Réserver l'idée de rentabilité à la logique commerciale des industries de la santé serait, certes, souhaitable mais il s'agit de saisir que celles-ci (les dites industries) ne mettent jamais en avant leur "logique commerciale" pour vendre leur produits mais leur efficacité (supposée ou réelle). On ne peut donc pas échapper à la "contamination" (occulte et passée sous silence bien sur) de l'idée d'efficacité par celle de rentabilité. Le labo dira, "il faut acheter mon produit car il est efficace, telle étude le prouve". Ce qui nous ramène à notre point de départ, à la nécessité de " mieux définir l'idée d'efficacité et comment en faire un concept dégagé au maximum d'a priori et de préjugés trompeurs. 

Quand à l'efficience, oui, c'est un concept utile mais qui, lui aussi, suppose la question que je soulève résolue et qui ne peut donc contribuer à la résoudre. Je m'explique. Quand Annette Lexa écrit que l'efficience est "l'optimisation des outils mis en oeuvre pour parvenir à un résultat", on voit bien que si le résultat proposé pose problème, s'il n'est pas fiable, s'il est "contaminé" par des apriori ou des intérêts "externes", tout va être faussé. Les meilleurs moyens mis en oeuvre pour obtenir un résultat qui ne serait pas souhaitable ou pas fiable ne serviraient à rien. Et elle s'en rend fort bien compte elle même  puisqu'elle ajoute "mais cela ne résoud que patiellement le problème ... cause première ou cause finale".

Et là, elle met le doigt sur ce qui est, effectivement, en jeu dans la question de l'efficacité. La plupart du temps, "on" (encore une fois, qui est ce on ? "la" médecine ?, les labos ?, la sécurité sociale ?, les "experts" ?(jugés experts par qui, pour quoi, sur quelle base, avec quelle indépendance ?)  décide que le résultat, le but à atteindre, est d'agir sur tel facteur sans une vraie réflexion sur son importance réelle. On le choisit plus parce qu'il est une cible possible que parce qu'il est la cible essentielle. Le cas du cholestérol est exemplaire à cet égard puisque son importance pathogène est systématiquement surévaluée, majorée, et puisqu'il est élevé au rang de facteur massif et majeur des pathologies vasculaires ce que de plus en plus d'études tendent, pour le moins, à nuancer. De plus, il est prouvé que, par exemple, la classe phamrceutique des fibrates a une réelle action sur le cholestérol qu'elle fait, c'est prouvé, baisser mais avec une augmentationde la mortalité générale des patients traités par rapport aux patients non traités (ce qui veut dire qu'ils meurent un peu moins du coeur mais plus d'autre chose, j'ai du mal, quand à moi, à voir dans ce type de traitement une efficacité quelconque, même minime). Je précise que cette classe thérapeutique dont il est prouvé qu'elle es indiscutablement nocive continue à être prescrite et remboursée. pourquoi ? Parce qu'elle fait baisser le cholestérol, et que donc, elle atteint le résultat prévu, etc. On voit bien qu'on est en plein cercle vicieux. 

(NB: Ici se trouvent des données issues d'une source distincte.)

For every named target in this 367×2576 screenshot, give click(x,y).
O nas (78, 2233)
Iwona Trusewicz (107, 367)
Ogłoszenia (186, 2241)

Alors, oui, il nous faudrait savoir revenir à une vision plus globale, plus complexe, plus proche d'Aristote (que de Platon qui "anime" la médecine scientifique, j'écrirai quelque chose là dessus à l'occasion), avec différents niveaux de causes, ou de facteurs causaux, et donc une vision moins simpliste de l'efficacité en médecine.

Ce qui est donc à penser, c'est qu'il faudrait que la médecine moderne soit capable de remettre en cause son modèle mécaniste et élémentaire (une maladie-une cause) pour passer à une vision complexe et globale. Le moins qu'on puisse dire est que ce n'est pas gagné d'avance.  

Je consacrerai donc les deux ou trois posts à venir à proposer un concept plus adéquat que celui d'efficacité pour "évaluer" les thérapeutiques mises en oeuvre en médecine.